Sin dormir, en dos días y medio levantó el departamento. Repartió muebles, heladera, lámparas, sábanas, copas... para que fueran utilizadas y, lo que es peor, libros y papeles para que fueran guardados. Por supuesto, nunca reclamó ni recuperó nada.
Tampoco durmió la última noche en un inolvidable hotel de una estrella. En el bar del aeropuerto nadie la contradecía ni le creía cuando hablaba de volver en un mes. Y se subió al avión con una valija chica y un bolso de mano. Principios de febrero de 1979. Estaba nevando.
En Ezeiza voceaban su nombre. Debía identificarse de inmediato en Migraciones. Miraron largamente su pasaporte, le preguntaron por qué no traía más equipaje después de tres años. Y dijo que no podía quedarse más de un mes, porque la esperaba trabajo en España. Le devolvieron el pasaporte. Caminaba entre tal cantidad de soldados de gesto torvo y armas largas que no podía evitar sentirse parte de una muy mala película.
Entre familia y amigos había tanta gente esperándola que decidió que era peligroso saludar a todos. Gritó un "Hola, vamos a casa" y se fueron. Era domingo, hacía calor. En cuanto cerraron la puerta de la casa, comenzaron a hablar todos al mismo tiempo. Llegó gente durante el día entero y también a la noche. En algún momento había alrededor de cincuenta personas que querían verla, tocarla, oírla, contarle, saludarla. Sobre todo, decirle que no se quedara. Era gente que la quería. A las siete y media de la mañana del día siguiente, lunes 12 de febrero, se subió a un taxi y dio la dirección de Laboratorios Alex, donde la esperaba Doria para comenzar el trabajo. Como vivía en Monserrat, el viaje era largo.
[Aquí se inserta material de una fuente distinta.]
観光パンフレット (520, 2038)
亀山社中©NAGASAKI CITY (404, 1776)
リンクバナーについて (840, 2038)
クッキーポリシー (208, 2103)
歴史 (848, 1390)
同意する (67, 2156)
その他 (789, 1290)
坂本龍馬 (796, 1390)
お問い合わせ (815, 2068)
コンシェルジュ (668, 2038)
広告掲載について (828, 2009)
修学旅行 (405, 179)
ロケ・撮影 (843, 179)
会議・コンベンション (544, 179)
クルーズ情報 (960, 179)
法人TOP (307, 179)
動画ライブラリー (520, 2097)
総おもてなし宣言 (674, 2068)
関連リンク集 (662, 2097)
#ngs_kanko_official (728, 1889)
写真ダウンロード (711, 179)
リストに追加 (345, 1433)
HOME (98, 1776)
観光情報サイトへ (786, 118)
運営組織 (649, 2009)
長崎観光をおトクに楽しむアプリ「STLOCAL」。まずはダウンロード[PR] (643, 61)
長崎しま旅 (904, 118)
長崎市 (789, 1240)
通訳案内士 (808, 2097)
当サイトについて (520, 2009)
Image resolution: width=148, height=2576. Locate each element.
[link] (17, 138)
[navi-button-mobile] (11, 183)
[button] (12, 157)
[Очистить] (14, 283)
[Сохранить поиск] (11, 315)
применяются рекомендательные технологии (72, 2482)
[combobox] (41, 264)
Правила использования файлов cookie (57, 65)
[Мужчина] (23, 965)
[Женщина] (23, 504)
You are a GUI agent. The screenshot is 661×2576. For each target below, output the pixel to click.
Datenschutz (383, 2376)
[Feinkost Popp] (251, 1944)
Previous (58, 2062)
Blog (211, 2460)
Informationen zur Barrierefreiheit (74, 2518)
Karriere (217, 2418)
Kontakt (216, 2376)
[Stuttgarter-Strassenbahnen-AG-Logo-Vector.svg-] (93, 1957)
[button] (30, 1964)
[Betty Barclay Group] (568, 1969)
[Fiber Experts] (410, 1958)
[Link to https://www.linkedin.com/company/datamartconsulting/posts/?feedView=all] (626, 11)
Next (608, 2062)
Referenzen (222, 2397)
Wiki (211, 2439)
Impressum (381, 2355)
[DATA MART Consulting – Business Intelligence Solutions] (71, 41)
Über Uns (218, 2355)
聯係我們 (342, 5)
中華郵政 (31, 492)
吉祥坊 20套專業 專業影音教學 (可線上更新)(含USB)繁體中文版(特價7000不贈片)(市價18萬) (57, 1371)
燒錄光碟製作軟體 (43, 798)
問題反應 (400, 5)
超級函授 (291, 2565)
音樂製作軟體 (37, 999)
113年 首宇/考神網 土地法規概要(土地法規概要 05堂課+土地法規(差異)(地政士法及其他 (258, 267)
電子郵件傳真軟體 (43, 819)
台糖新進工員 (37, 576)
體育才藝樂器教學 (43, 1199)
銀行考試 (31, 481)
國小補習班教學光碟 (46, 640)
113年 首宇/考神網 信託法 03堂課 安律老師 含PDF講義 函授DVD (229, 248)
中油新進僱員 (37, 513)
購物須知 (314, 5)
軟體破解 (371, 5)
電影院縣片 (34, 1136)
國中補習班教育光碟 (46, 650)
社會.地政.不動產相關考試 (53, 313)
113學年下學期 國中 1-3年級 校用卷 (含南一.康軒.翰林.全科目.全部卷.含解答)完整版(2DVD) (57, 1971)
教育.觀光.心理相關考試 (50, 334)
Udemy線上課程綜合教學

Ella no sabía de qué le hablaba el taxista aquella mañana. Pero en ese taxi, en el que no abrió la boca (emoción, prudencia, miedo), decidió que iba a quedarse. Que ahora que se había probado a sí misma que podía sobrevivir afuera, sabía qué precios prefería pagar. No fue una decisión valiente. En todo caso, no volvió a pensarlo. No se arrepintió nunca. Ahora se nos fue para siempre y la vamos a echar de menos, o como decimos los argentinos, la vamos a extrañar.